The theologian Sarah Coakley believes that there is in all of us a streak of longing for a direct experience of God, an experience which goes beyond the formality of words. Ecstatic speech is a kind of babbling, it makes no rational sense. Yet the fact that it goes beyond words suggests to her that it is akin to what Christians of other traditions would call contemplation, that wordless prayer in which we are simply present to God and God to us. This is something you may know through nature, through music, through sitting still with scripture, or a phrase of prayer repeated again and again.

I suspect one reason why Pentecostal enthusiasm breaks out from time to time is that we ordinary Christians have simply neglected to be present to God through regular quiet contemplation, we have neglected our call to be sons and daughters of God, praying ‘Abba, Father’ as Jesus did. And you don’t necessarily need a special personal Pentecost to do that, though for some this may provide a breakthrough.

What you need is a sense of expectation, trust and patience, to bet your lives on the transparency of all things to God who is in all and through all and beyond all, a hope in Jesus Christ, God come to dwell among us who died and rose and lives for ever, a willingness for God to lift us into his presence, to become real for us, not only here in Church but in the day to day texture of our lives.
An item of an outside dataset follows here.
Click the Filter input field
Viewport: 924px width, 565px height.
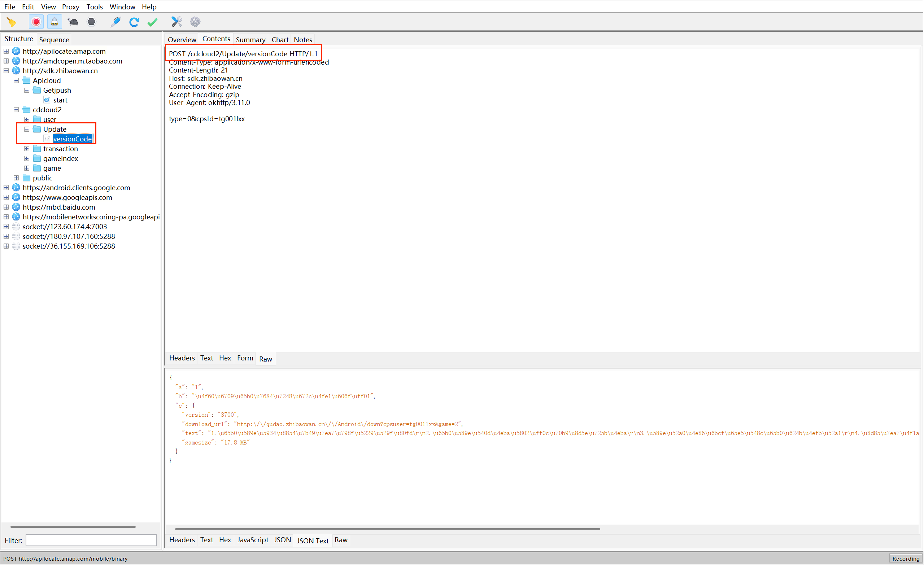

It’s all there in our Evensong texts: My soul magnifies the Lord, my spirit hath rejoiced in God my Saviour. Let us beseech him to grant us true repentance and his Holy Spirit. I believe in the Holy Ghost…..Our Father, which art in heaven, hallowed be thy name. Make thy chosen people joyful. Take not thy Holy Spirit from us. The grace of our Lord Jesus Christ and the love of God and the fellowship of the Holy Spirit. The fire is all there contained in the texts we use, waiting to break out in our lives.